With all schools in the county now closed, parents are faced with trying to keep their children occupied and tasked with homeschooling.
Crystal Shepherd, whose three children attended Phenix Elementary School, says her children have mixed emotions about being out of school.
“They miss their friends and teachers, but they don’t miss having to get up early or homework at night,” Shepherd said.
Shepherd, who continues to work a daily job, said she feels lucky to have a sitter who is able to keep her children busy during the day.
“She helps me tremendously,” Shepherd said. “She has gotten them on a schedule of breakfast, reading, lunch, packet work, crafts, snack time, outside play, etc.”
Even though her children are not in school now, Shepherd says she likes the idea that they are getting to do things that they would not normally be able to do this time of year.
“I love that they are able to spend time exploring things outside they normally wouldn’t have time to do,” she said.
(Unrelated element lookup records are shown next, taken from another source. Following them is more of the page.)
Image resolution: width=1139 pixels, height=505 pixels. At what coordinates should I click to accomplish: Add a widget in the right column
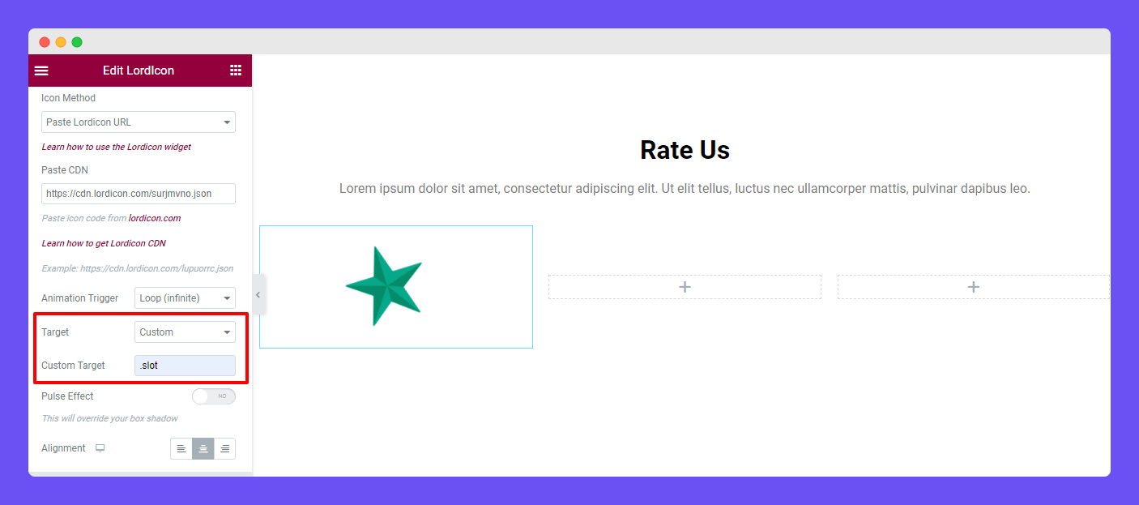click(x=973, y=287)
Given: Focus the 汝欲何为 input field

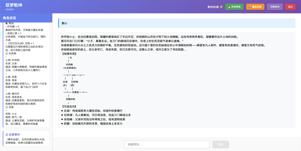Looking at the screenshot, I should 167,144.
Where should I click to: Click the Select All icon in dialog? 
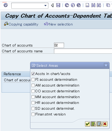[x=93, y=124]
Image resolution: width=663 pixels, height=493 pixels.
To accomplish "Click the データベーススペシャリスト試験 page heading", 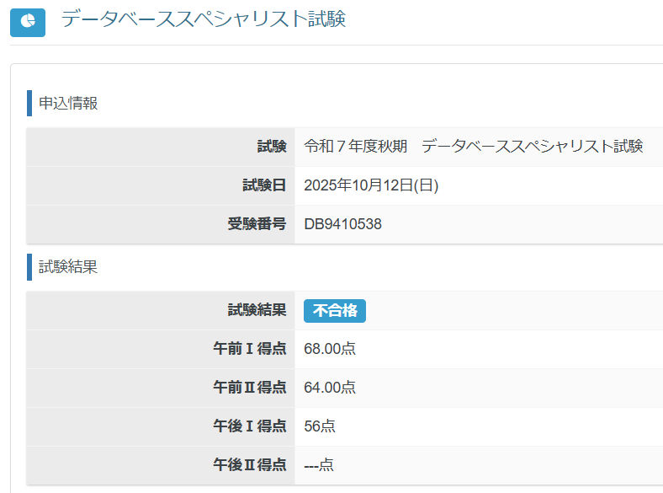I will [x=203, y=19].
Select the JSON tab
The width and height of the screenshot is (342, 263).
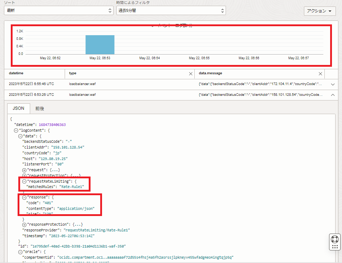(18, 108)
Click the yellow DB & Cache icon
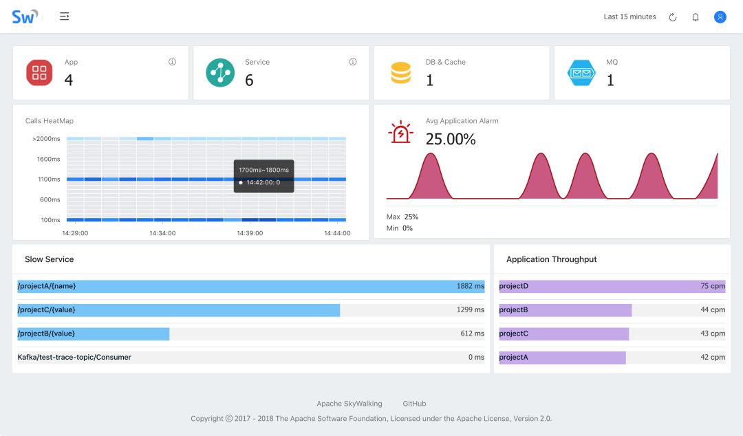Image resolution: width=743 pixels, height=436 pixels. tap(401, 73)
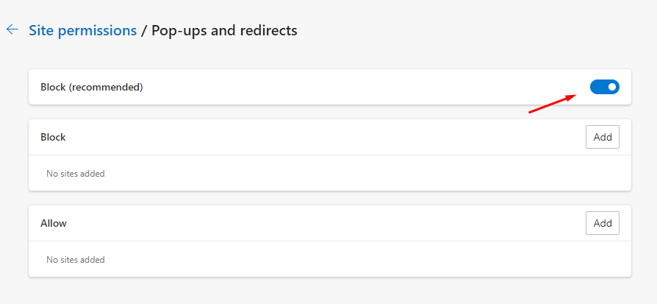This screenshot has height=304, width=657.
Task: Go back using the left arrow
Action: point(12,30)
Shepherd does have her concerns about her children not being in school.
“I am concerned that they will not meet the standards for the next grade this coming fall,” she said.
Amanda Redmond of Keysville is also keeping her daughters Lizzie, Maycie and Chloie on a daily schedule.
“The kids are on a routine with everything, sleep, exercise, and eating,” Redmond said. “There’s no sense of normalcy right now, and it’s new and scary for all of us and not enforcing rules and trying to stick to somewhat of a schedule is only going to set them up for failure in the long run.”
Though the Redmonds are sticking to a routine and trying to create a sense of normalcy for their daughters their mom says they are still feeling the effects of being out of school.
“Lizzie is upset school is out because she’s worried they will take away her summer break. Maycie is sad school is out because she’s missing her field trips and Chloie is sad because she won’t be able to see her friends for a while,” she said.
Redmond says each day her children are tasked with working on the educational packets the school sent home a few weeks ago and she makes them read a book each day.
“I’m worried they are going to get complacent and forget what they have learned this year,” Redmond said.
In addition to schoolwork, if the weather is nice each day, the three girls spend some time outside.
“I want them to do some schoolwork and continue to read, but I also want them to be kids,” Redmond said. “This whole way of life is new for everyone right now. And when I’m stressed, it causes stress on them and vice versa and right now, we can only take this one day at a time.”